[[ Data provided open ]]
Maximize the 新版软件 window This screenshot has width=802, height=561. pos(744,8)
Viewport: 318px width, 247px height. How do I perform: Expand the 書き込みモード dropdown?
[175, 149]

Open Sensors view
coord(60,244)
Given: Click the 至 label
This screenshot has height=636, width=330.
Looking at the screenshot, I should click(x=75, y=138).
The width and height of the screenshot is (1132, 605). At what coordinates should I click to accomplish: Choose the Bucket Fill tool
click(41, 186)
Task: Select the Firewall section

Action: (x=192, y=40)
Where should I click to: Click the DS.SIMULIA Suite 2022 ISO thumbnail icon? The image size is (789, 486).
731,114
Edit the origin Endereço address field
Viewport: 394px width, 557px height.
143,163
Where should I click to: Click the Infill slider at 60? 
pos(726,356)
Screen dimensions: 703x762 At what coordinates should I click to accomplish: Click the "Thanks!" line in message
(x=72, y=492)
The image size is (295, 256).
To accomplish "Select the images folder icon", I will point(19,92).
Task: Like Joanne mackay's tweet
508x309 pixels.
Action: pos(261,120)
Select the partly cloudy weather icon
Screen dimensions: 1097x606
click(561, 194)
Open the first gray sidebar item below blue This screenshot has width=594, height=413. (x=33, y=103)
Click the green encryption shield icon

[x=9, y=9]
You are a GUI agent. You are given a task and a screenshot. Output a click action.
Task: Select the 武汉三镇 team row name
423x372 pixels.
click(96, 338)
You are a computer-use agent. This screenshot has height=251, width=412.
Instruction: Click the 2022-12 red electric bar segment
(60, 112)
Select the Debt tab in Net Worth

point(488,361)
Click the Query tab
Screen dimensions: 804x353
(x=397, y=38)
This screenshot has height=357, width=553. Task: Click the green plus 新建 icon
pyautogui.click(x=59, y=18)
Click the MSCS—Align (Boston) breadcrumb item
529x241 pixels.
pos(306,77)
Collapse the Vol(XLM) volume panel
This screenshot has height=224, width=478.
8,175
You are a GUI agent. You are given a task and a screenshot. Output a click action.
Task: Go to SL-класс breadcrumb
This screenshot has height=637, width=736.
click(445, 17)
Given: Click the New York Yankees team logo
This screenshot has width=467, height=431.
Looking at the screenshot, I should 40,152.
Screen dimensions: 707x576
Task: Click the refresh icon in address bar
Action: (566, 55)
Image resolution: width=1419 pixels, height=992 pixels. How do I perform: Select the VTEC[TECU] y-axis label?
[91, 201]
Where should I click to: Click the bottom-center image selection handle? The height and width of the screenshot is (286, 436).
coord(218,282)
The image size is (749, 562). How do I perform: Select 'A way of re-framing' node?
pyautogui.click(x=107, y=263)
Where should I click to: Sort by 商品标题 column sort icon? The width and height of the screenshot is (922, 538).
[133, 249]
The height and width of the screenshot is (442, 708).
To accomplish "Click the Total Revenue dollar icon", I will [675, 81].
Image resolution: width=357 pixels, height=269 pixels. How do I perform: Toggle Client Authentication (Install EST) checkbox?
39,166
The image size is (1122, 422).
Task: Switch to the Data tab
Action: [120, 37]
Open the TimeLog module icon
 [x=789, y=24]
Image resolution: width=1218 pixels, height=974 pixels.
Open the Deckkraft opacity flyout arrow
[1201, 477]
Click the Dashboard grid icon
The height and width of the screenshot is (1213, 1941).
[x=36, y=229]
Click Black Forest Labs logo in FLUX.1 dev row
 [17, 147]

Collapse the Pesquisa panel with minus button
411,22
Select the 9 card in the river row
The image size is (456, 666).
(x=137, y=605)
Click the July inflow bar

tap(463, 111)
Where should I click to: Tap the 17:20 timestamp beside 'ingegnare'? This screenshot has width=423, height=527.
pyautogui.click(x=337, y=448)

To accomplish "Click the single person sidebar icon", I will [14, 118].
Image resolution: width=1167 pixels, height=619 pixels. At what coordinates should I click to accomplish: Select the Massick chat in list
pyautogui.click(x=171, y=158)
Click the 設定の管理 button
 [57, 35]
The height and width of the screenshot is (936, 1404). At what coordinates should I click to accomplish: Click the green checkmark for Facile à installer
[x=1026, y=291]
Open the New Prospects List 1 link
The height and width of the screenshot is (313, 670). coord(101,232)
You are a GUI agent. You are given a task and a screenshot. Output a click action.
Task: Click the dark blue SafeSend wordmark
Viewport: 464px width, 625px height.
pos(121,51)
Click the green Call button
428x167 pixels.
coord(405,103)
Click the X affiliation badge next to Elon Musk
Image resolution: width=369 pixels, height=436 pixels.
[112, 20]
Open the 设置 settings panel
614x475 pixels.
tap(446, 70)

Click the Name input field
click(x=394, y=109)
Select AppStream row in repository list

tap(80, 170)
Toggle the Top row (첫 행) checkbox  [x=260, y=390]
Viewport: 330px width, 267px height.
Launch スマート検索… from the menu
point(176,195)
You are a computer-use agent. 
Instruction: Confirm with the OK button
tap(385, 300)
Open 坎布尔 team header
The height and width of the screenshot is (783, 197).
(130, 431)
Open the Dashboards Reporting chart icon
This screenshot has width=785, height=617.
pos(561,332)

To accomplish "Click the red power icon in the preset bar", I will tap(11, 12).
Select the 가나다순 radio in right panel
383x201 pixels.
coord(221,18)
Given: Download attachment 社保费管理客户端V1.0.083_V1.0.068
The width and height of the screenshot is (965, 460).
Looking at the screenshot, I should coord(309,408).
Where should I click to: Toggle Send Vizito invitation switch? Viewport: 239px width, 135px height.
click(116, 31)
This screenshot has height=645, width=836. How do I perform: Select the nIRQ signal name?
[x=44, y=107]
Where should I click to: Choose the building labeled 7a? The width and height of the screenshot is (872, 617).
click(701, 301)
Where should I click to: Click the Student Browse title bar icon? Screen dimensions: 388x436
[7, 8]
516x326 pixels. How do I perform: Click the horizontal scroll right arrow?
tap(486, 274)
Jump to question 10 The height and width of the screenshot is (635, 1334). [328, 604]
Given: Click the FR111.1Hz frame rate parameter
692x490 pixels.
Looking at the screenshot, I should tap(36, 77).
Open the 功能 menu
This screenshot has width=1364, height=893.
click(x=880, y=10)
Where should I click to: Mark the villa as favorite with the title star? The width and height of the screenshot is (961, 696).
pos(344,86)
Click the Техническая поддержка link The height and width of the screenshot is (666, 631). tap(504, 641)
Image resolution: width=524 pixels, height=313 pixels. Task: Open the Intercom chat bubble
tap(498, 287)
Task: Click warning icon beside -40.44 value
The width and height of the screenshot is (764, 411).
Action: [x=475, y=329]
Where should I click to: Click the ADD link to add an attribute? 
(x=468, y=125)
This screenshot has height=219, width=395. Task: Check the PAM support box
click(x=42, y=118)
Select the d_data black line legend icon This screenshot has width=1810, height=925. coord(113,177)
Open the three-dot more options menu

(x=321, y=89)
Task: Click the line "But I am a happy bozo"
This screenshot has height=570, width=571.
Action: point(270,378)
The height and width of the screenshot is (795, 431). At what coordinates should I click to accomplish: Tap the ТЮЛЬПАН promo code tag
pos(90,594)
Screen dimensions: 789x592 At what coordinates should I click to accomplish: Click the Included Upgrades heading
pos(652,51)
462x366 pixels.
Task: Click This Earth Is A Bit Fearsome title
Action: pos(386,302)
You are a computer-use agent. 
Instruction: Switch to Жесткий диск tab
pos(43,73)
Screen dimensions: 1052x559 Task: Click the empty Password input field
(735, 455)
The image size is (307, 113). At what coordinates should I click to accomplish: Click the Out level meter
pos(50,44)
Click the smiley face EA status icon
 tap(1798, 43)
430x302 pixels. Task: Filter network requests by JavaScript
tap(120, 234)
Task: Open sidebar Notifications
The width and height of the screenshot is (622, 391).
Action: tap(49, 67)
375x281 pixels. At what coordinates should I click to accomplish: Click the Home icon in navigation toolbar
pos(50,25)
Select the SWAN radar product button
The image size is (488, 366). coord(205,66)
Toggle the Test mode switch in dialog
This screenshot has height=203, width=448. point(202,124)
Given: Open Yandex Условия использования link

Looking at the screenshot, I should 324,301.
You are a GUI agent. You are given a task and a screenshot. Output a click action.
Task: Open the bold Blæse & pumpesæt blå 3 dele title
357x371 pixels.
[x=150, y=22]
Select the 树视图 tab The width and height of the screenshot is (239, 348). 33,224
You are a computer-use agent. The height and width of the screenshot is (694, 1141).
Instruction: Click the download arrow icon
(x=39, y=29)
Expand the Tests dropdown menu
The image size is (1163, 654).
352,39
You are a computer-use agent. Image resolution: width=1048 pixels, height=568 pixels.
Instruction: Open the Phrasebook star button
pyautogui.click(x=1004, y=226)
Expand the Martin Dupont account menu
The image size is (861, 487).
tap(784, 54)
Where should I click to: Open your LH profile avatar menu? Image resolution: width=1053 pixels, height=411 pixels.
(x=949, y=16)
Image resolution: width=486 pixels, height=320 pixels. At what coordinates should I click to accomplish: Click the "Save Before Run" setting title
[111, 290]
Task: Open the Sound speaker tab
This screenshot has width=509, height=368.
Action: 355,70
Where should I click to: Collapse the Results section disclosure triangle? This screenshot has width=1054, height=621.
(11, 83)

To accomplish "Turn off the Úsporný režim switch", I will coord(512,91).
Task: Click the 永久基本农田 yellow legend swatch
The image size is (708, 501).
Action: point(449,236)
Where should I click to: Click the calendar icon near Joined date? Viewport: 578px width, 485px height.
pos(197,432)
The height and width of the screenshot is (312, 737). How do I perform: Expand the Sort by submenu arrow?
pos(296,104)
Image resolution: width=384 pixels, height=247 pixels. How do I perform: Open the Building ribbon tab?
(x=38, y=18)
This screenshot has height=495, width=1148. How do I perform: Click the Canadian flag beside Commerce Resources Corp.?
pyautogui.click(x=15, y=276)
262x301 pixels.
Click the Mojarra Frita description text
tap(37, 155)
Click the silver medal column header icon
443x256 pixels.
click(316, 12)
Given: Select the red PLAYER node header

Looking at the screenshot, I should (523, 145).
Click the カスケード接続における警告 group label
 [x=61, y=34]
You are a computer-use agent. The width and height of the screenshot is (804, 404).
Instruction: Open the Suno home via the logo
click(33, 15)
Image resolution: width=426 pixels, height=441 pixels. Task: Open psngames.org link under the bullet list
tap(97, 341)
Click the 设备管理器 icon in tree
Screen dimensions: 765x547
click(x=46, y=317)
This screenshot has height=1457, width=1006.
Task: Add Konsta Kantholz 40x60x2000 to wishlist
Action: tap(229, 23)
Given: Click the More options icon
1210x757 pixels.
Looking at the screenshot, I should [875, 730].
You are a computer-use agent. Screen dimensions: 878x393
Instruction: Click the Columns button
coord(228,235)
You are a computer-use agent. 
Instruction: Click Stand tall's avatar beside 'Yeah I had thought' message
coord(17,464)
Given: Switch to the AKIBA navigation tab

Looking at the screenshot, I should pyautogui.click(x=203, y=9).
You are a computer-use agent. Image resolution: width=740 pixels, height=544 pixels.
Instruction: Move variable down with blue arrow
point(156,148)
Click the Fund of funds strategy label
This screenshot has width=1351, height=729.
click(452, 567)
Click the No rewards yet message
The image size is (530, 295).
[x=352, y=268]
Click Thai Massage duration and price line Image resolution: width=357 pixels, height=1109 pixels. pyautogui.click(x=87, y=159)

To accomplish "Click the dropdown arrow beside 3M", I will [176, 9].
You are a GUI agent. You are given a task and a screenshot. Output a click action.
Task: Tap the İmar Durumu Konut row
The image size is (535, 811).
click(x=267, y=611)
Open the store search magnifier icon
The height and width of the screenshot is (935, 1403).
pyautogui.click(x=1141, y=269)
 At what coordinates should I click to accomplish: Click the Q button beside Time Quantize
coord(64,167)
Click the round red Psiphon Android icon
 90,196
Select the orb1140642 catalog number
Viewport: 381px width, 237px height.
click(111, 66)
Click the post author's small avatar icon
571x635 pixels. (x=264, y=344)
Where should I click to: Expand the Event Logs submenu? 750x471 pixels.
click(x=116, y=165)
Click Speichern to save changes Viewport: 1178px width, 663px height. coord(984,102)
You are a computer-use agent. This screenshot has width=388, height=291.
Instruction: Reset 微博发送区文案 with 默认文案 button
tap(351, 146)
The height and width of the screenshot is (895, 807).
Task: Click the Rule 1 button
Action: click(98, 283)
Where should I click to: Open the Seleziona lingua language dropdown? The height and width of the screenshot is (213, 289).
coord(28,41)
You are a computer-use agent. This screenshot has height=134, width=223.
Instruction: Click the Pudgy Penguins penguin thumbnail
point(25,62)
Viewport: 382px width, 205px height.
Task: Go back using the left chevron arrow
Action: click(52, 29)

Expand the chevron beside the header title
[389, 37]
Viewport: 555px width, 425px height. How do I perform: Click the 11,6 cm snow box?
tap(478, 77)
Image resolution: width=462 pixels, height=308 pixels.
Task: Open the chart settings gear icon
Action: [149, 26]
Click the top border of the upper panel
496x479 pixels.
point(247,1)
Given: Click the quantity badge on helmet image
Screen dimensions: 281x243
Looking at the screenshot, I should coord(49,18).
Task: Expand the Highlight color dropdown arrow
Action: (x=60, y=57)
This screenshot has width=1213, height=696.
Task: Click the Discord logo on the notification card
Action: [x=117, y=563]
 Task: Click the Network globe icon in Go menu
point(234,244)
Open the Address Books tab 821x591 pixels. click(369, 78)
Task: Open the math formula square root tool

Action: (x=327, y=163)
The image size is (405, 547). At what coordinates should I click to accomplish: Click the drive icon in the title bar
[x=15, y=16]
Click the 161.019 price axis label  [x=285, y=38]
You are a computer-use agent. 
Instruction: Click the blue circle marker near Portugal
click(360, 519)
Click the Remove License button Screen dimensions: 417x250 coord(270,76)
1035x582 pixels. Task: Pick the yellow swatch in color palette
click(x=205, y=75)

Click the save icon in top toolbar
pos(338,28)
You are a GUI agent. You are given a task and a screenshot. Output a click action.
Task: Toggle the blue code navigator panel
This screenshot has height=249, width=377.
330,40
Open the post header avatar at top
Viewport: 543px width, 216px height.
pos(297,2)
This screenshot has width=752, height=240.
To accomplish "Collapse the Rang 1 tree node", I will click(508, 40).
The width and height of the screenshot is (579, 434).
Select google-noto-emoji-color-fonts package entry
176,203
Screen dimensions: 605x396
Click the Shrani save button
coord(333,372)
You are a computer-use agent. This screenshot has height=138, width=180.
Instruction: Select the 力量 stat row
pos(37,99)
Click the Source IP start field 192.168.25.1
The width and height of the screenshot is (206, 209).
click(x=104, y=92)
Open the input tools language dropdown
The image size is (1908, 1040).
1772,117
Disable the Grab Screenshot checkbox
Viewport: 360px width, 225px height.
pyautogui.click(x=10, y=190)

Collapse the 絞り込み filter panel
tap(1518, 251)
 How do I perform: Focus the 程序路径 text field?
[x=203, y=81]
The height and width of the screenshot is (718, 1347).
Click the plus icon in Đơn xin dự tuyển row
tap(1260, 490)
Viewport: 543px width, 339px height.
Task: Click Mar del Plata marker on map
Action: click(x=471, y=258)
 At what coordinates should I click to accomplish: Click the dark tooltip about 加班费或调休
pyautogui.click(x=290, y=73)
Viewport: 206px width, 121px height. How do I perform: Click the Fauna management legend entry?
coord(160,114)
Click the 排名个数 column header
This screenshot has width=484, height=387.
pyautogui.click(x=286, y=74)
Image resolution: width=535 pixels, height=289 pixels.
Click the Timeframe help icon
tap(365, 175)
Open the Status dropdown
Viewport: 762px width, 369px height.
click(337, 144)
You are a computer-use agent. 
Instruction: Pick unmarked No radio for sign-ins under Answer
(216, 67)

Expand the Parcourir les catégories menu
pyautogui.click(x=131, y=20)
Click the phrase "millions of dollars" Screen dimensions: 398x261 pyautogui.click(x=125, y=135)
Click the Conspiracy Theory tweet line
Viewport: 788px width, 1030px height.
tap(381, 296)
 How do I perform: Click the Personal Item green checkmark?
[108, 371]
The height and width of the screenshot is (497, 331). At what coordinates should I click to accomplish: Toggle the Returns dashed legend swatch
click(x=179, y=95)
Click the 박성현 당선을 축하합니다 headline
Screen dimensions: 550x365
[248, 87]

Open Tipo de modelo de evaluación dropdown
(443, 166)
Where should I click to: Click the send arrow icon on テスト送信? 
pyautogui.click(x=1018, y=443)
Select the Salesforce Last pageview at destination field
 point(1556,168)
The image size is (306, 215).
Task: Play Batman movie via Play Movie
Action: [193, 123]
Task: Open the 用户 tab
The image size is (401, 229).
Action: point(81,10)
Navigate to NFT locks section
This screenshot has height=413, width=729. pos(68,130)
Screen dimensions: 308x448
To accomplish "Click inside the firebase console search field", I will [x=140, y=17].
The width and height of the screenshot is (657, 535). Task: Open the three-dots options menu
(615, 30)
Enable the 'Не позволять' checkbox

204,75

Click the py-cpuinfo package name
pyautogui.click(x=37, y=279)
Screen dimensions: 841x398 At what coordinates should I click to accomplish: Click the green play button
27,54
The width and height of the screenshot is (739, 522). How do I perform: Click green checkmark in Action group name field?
[[ Data provided closed ]]
- _Work task_
All that belongs in the answer is the lines from the start of the entries above through the line containing "Edit the origin Endereço address field", each given exactly.

- _Answer below_
Maximize the 新版软件 window This screenshot has width=802, height=561. pos(744,8)
Viewport: 318px width, 247px height. How do I perform: Expand the 書き込みモード dropdown?
[175, 149]

Open Sensors view
coord(60,244)
Given: Click the 至 label
This screenshot has height=636, width=330.
Looking at the screenshot, I should click(x=75, y=138).
The width and height of the screenshot is (1132, 605). At what coordinates should I click to accomplish: Choose the Bucket Fill tool
click(41, 186)
Task: Select the Firewall section

Action: (x=192, y=40)
Where should I click to: Click the DS.SIMULIA Suite 2022 ISO thumbnail icon? The image size is (789, 486).
731,114
Edit the origin Endereço address field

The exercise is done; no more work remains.